Of course he existed. Of that there can be no question. But was Martin Luther King not a mythic figure? Around him there has grown quite a bit of lore. He was swaddled in myth and legend from the very day he was born.
His namesake, Martin Luther, was a fantastic revolutionary who literally took hold of the Catholic religion and re-formed it with Protestant traditions. King followed suit cutting just as groundbreaking a path, and like Jesus took on the work of his father, Martin Luther King, Sr., whose full name he bore, being the junior like Christ was to his own Divine progenitor. And like Christ, he was a Savior dying like a sacrificial lamb in the 13th year of his national, yeah international, ministry.
The night before he left planet Earth, King foresaw his own demise. Christ-like in a Memphis auditorium that turned into his Garden of Gesthemane, he told his gathered followers, Moses-like, that they would get to the Promised Land, but he was not likely to be there, in the flesh, to enjoy it with them.

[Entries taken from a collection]

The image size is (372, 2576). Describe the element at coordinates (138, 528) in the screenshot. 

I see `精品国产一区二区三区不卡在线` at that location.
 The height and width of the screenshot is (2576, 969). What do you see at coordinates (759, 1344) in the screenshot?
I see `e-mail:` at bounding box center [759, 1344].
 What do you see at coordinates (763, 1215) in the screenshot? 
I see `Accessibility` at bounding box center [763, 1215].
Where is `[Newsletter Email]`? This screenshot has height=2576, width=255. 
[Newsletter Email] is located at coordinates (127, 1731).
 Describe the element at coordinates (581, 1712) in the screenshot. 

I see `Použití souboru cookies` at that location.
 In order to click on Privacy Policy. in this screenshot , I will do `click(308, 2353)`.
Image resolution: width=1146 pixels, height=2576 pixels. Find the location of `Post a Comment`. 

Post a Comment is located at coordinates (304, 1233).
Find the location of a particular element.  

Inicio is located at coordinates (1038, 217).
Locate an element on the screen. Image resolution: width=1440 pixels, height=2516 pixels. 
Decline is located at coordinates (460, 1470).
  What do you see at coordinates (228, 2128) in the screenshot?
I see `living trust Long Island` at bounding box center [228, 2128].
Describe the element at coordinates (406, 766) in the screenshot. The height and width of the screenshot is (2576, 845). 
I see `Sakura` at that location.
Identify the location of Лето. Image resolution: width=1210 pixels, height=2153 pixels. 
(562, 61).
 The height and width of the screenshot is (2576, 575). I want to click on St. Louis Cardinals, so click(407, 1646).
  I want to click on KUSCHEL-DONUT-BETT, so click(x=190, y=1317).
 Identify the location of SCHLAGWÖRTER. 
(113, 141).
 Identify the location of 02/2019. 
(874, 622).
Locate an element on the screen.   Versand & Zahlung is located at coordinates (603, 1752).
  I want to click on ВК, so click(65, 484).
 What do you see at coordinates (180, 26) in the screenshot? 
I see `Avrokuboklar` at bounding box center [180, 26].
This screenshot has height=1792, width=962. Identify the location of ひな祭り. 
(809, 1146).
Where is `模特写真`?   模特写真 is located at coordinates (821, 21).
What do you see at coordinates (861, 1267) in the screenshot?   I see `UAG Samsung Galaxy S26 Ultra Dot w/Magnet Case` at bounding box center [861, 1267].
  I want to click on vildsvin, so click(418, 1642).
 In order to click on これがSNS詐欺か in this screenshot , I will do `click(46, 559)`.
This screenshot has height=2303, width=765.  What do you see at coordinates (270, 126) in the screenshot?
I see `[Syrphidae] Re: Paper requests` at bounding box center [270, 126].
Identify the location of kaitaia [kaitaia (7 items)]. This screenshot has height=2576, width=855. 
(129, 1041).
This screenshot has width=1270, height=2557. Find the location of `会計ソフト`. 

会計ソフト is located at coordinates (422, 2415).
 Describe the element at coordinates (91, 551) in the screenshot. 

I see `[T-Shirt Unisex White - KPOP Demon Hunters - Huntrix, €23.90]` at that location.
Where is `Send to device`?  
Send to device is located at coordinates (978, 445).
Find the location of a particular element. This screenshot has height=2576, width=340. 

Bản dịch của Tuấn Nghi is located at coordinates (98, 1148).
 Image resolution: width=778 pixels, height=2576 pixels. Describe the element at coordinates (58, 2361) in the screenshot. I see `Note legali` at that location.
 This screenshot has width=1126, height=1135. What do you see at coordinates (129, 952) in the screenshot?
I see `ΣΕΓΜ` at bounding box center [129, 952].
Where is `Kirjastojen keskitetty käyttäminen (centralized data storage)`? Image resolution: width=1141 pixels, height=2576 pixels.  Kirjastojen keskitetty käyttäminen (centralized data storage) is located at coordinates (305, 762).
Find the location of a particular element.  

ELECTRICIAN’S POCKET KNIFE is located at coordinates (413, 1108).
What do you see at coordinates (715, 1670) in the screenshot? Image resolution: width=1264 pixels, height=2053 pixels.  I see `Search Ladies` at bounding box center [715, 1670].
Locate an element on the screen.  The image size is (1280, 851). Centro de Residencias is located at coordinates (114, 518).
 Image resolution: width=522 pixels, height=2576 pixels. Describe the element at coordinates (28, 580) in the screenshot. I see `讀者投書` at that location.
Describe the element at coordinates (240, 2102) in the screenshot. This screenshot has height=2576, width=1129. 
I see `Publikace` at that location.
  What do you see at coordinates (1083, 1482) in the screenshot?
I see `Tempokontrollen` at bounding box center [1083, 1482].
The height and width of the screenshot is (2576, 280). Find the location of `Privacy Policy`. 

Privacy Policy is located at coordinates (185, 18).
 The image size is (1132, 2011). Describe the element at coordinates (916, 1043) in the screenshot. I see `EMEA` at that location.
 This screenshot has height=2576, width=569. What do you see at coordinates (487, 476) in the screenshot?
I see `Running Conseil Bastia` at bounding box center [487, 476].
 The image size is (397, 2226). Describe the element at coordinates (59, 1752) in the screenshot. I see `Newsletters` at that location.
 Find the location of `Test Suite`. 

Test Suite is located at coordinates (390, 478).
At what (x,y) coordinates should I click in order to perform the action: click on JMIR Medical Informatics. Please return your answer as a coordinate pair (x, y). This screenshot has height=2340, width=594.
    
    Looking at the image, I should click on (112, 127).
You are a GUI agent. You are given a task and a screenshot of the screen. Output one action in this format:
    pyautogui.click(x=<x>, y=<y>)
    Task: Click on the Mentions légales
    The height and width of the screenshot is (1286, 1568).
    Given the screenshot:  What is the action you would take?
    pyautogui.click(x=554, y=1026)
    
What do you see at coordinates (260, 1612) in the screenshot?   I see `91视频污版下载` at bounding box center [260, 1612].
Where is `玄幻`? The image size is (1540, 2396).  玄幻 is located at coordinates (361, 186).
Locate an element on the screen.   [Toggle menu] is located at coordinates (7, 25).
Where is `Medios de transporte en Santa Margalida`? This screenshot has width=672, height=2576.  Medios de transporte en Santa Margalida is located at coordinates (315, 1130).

◆ **WHAT YOU WILL DO**:
1) List every person named in the Martin Luther King passage, counting a person who appears under two names only once.
2) Answer these questions using the Martin Luther King passage:
(a) Which religion did Martin Luther re-form, and with what traditions?
(b) In which year of his ministry did King die?
(c) In which city was the auditorium where King spoke the night before he died?
3) Please write out the Martin Luther King passage from "Of course he" up to and including "he was born.".

◆ **SOLUTIONS BELOW**:
1)
Martin Luther King
Martin Luther
Jesus (also called Christ)
Martin Luther King, Sr.
Moses

2)
(a) The Catholic religion, re-formed with Protestant traditions.
(b) The 13th year.
(c) Memphis.

3)
Of course he existed. Of that there can be no question. But was Martin Luther King not a mythic figure? Around him there has grown quite a bit of lore. He was swaddled in myth and legend from the very day he was born.